Pastor Aaron Moore was the guest speaker during Grace College's Tuesday virtual program for Black History Month. Moore is a pastor in Dallas, Texas, who is leading a course at his church on the history of Black churches. Photo by Amanda Bridgman, Times-Union.
Pastor Aaron Moore was the guest speaker during Grace College's Tuesday virtual program for Black History Month. Moore is a pastor in Dallas, Texas, who is leading a course at his church on the history of Black churches. Photo by Amanda Bridgman, Times-Union.
WINONA LAKE - Grace College hosted a virtual Black History Month program Tuesday featuring Pastor Aaron Moore from Dallas, Texas.

Moore is the pastor of adult ministries at Concord Church in Dallas and has a Master of Arts in Christian education from Dallas Theological Seminary and a Master of Divinity from Trinity Evangelical Divinity School.

The program was sponsored by Grace College's history and political science program, the Department of Humanities and the Committee for Diversity, Equity and Inclusion.

Director of Grace College's history and political science program, Dr.
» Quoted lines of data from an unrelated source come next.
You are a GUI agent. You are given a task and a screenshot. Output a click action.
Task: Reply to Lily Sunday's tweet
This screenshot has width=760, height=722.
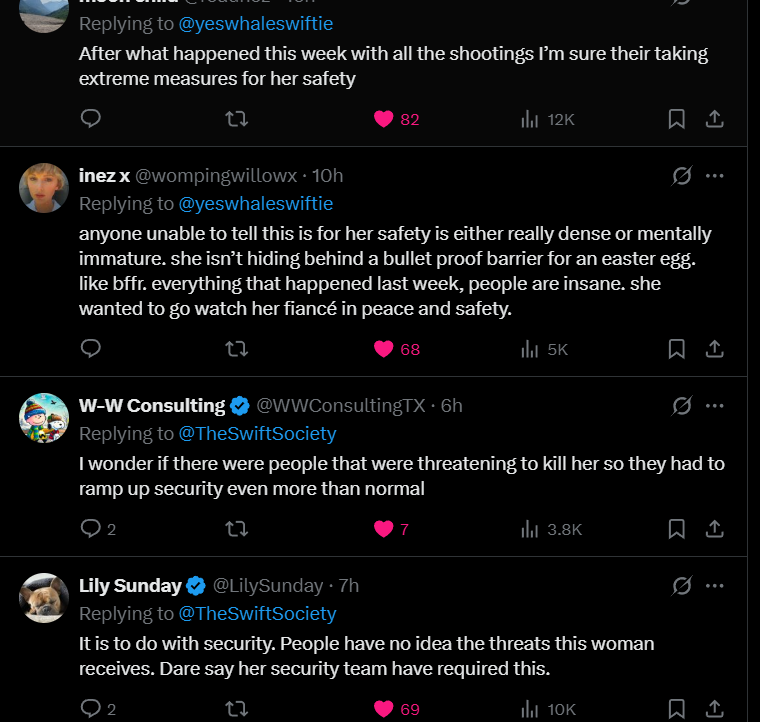point(91,709)
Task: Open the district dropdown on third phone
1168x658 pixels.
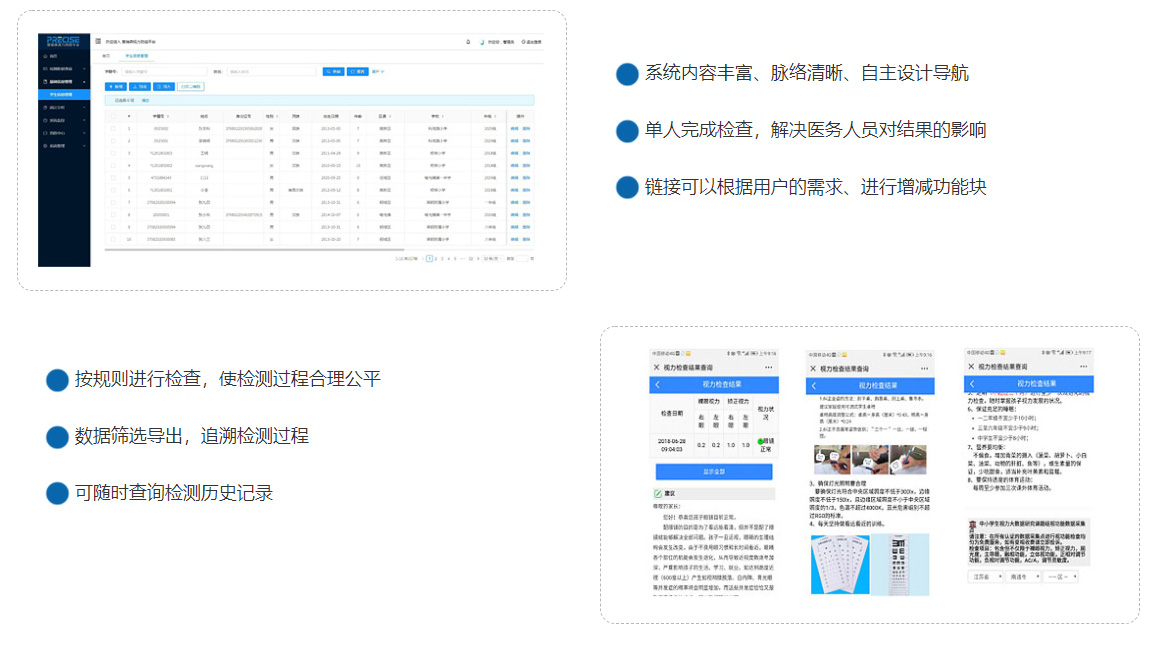Action: point(1060,577)
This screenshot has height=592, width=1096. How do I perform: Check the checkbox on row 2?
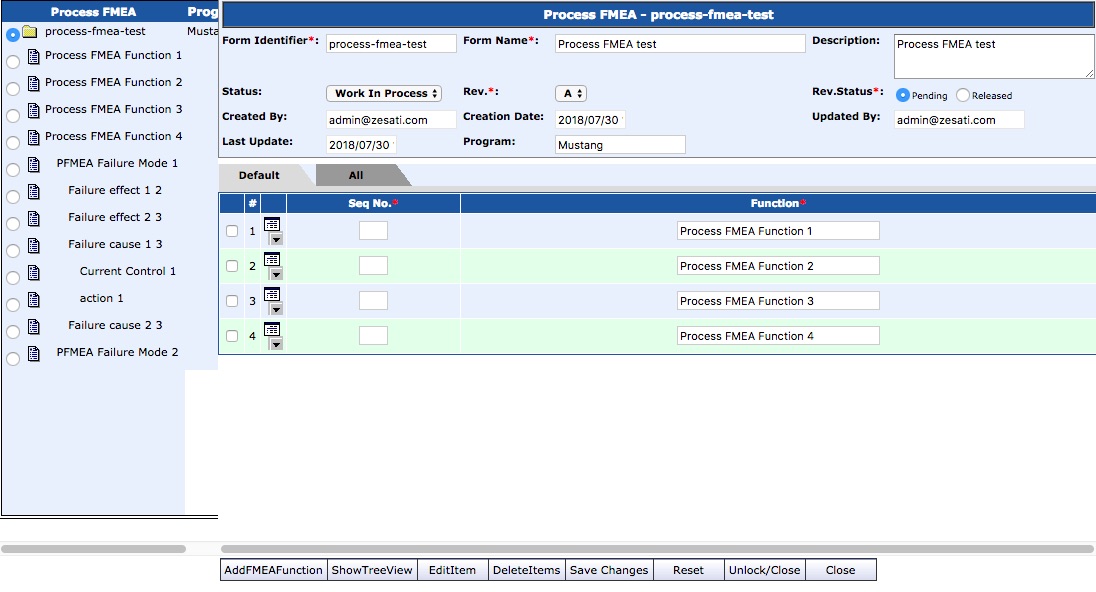click(x=230, y=266)
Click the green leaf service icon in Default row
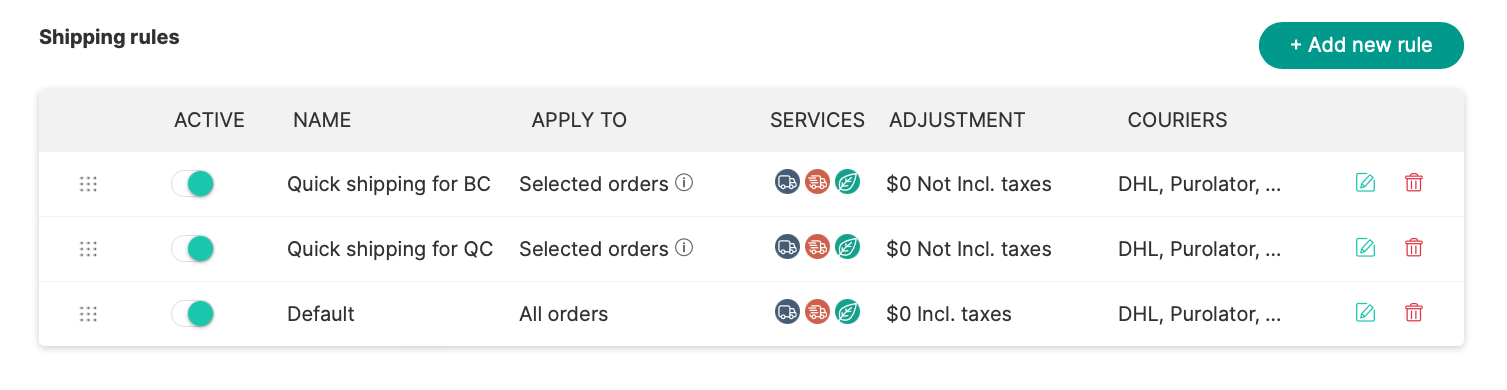 pos(848,312)
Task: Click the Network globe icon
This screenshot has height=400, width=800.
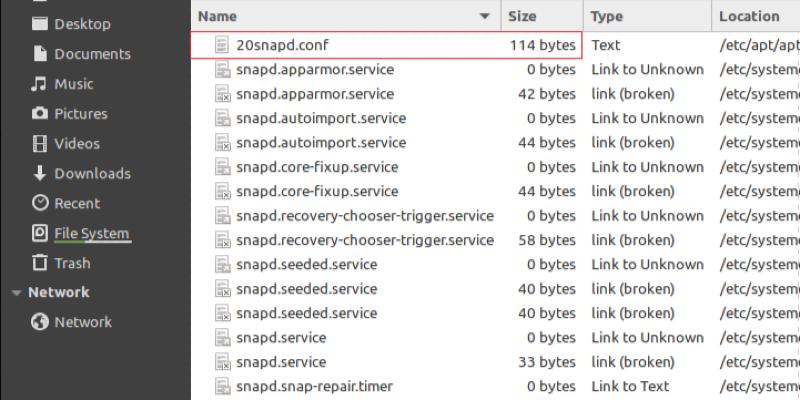Action: 40,322
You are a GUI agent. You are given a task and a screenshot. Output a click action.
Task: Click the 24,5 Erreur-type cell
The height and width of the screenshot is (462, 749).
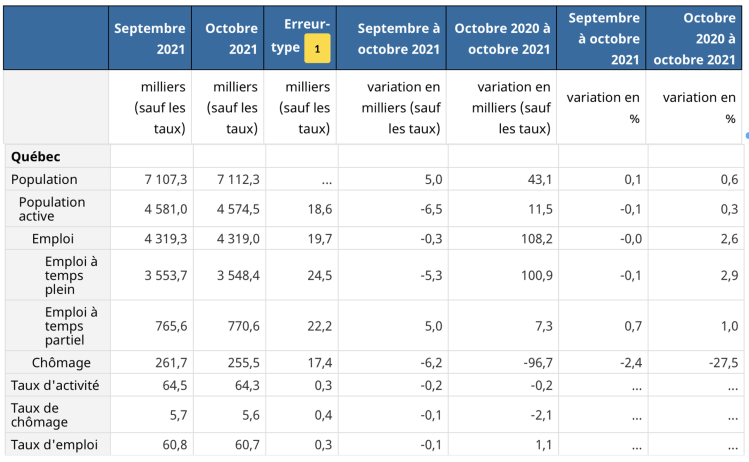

Jared Burkholder, hosted the informal interview Tuesday and said Moore is leading the Concord Church in a course of church history that provides people with a historically accurate depiction of prominent African American churches in history.
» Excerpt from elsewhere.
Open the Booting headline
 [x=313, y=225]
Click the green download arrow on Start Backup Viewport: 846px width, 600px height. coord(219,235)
Moore said his own history compelled him to begin the course.

"One of the things I noticed as I took church history, I noticed that there were some factors, elements of the African American church that were left out," Moore said. "I wanted to put on a body of curriculum that was very diverse but provided a balanced diet just for Christian discipleship."
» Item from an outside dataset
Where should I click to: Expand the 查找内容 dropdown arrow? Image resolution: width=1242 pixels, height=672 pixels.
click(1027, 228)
Moore said he started the year off with a course on how to study the Bible, then with a course on what is the Bible and now he is teaching the church history course.

"We need to do better as a local church in really educating people on the history of the church," Moore said, adding he averages around 430 participants on Zoom every week.

Burkholder asked Moore why he thinks there is such interest in the topic now.

"It's the Lord's timing. God orchestrated it to be so," Moore said. "But also I think we can't bypass some of the recent events in our nation that took place in 2020, how the pandemic really just pulled back the cover on some of the socioeconomic issues that already existed, and of course the murder of Breonna Taylor and George Floyd and all these social injustices that have been taking place. ... The one constant in the African American community is ... also a pillar of hope and justice has been the Black church, and so with that being said ... now we're getting to a place where there are some prominent scholars really taking the time to writing and becoming published in the area of African American church history, so, I like to view it this way, in our context, history starts to become apologetic in a sense, because there's so many different misconceptions about the history of the African American church and how Christianity was introduced, that once history is really told correctly, then you have this definitive faith that wins more people to Christ that otherwise would be dismissive."

A main topic of Moore's course is listing people in the Bible and makes a case for them being people of color. Moore talked about Moses and slavery, along with north Africa and how Christianity was alive and thriving there a millennium before people thought it was introduced in America during the Trans-Atlantic slave trade.

"What we want to do is to teach people of African descent and people who are non-Black as this is how we identify different ethnicities within the Scriptures," Moore said. "So really what we try to do is to show people that there are people within that you can see yourself. The Bible is a beautiful book of color, that it has always been a part of God's plan to reflect this multi-ethnic picture, all working together in unison to tell the story of God."

Some highlights of his course, he said, will touch on the "invisible institution" which is the study of Christianity in the African American context starting in 1619 when the Dutch ship first arrive in Jamestown up until the emancipation of slaves at the end of the Civil War, and then from there the course will look at the inception of the Black church and include denominational history and key figures.

"The African Methodist Episcopal Church was birthed out of the fact that two Black men were praying in the white-only section of the church and were forced to leave, and when they were forced to leave, they saved up some money" and started their own Black church, Moore said. "Then from there, we're gonna talk about what I like to call the soundtrack of the Black church, which is gospel music, Black preaching, the African American pulpit and its relevance throughout history and then where do we go from here and the relevance today."

Moore expects people to be surprised by some of the things that come out in the class.

"Much like one of the experiences I had while making through my matriculation in seminary, it is possible and we experience this in America, it's possible for two different people from two different backgrounds to be in the same space and have two different experiences,” he said. “One of the things that I've been able to have conversations with a lot of my non-Black pastor friends has been wow, when church history was taught, there were a few holes that were left in, but what's happening now is that it's almost like Swiss cheese.

“But now, with this course, we've been able to fill in and really see both sides and really get the story straight. ... History, when it's done right, can demonstrate to us God's faithfulness in his people in spite of mistakes made throughout the course of history. We try to save slavery in the Bible was way different, but there were a lot of things that were the same, so how from the Scriptures do we show that slavery was never something that was ordained by God? How do we do that and then from there we use that as the backdrop of what the place is in American history, and so those are some things that I think would be shocking,” Moore said.